If $\lambda _0(t)\,\!$ varies across $\nu\,\!$ strata, where the number of individuals in the kth stratum is $n_k\,\!$, k = 1, ?, $\nu\,\!$, with $n=\sum_{k=1}^\nu n_k$ , then rather than maximizing (1) to obtain $\hat \beta\,\!$, the following marginal likelihood is maximized:

 $L=\prod_{k=1}^\nu L_k$ (4)

where $L_k\,\!$ is the contribution to likelihood for the $n_k\,\!$ observations in the kth stratum treated as a single sample in (1). When strata are concluded the covariate coefficients are constant across strata but there is a different base-line hazard function $\lambda _0(t)\,\!$.

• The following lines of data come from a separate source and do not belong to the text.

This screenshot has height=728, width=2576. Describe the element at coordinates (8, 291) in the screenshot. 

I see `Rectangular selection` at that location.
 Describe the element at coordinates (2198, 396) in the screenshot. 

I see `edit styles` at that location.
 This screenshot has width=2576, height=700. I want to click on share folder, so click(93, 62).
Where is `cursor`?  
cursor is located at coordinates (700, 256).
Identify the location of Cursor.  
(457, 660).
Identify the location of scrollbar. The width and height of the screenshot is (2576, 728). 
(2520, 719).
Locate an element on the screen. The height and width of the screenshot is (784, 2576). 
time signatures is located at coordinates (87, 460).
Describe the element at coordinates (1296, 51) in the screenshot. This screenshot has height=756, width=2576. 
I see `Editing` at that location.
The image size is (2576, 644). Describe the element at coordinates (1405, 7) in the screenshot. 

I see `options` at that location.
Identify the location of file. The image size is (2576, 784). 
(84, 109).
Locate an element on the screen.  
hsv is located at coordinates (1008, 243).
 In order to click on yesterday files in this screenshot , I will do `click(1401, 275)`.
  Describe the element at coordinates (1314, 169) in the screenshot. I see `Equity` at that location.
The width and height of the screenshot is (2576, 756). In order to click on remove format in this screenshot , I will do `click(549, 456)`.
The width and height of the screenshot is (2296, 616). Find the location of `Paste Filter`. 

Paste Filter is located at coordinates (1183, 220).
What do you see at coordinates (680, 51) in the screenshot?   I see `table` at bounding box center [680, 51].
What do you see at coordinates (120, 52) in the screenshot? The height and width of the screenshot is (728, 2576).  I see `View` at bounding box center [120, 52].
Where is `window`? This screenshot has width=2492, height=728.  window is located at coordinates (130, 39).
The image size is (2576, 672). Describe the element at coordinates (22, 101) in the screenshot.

The base-line survival function associated with a failure time $t_{(i)}\,\!$ , is estimated as

$exp(-\hat H(t_{(i)}))$ ,

where $\hat H(t_{(i)})=\sum_{t(j)\leq t(i)}(\frac{d_i}{\sum_{l\in R(t_{(j)})}\exp (z_l^T\hat \beta +\omega _l)})$

and $d_i\,\!$ is the number of failures at time $t_{(i)}\,\!$ . The residual of the lth observation is computed as:

$r(t_l)=\hat H(t_l)\exp (-z_l^T\hat \beta +\omega _l)$

where $\hat H(t_l)=\hat H(t_{(i)}),t_{(i)}\leq t_l .

The deviance is defined as $-2^*\,\!$ (logarithm of marginal likelihood). There are two ways to test whether individual covariates are significant: the differences between the deviances of nested models can be compared with appropriate $\chi ^2\,\!$-distribution; or, the asymptotic normality of the parameter estimates can be used to form z-test by dividing the estimates by their standard errors or the score function for the model under the null hypothesis can be used to form z-test.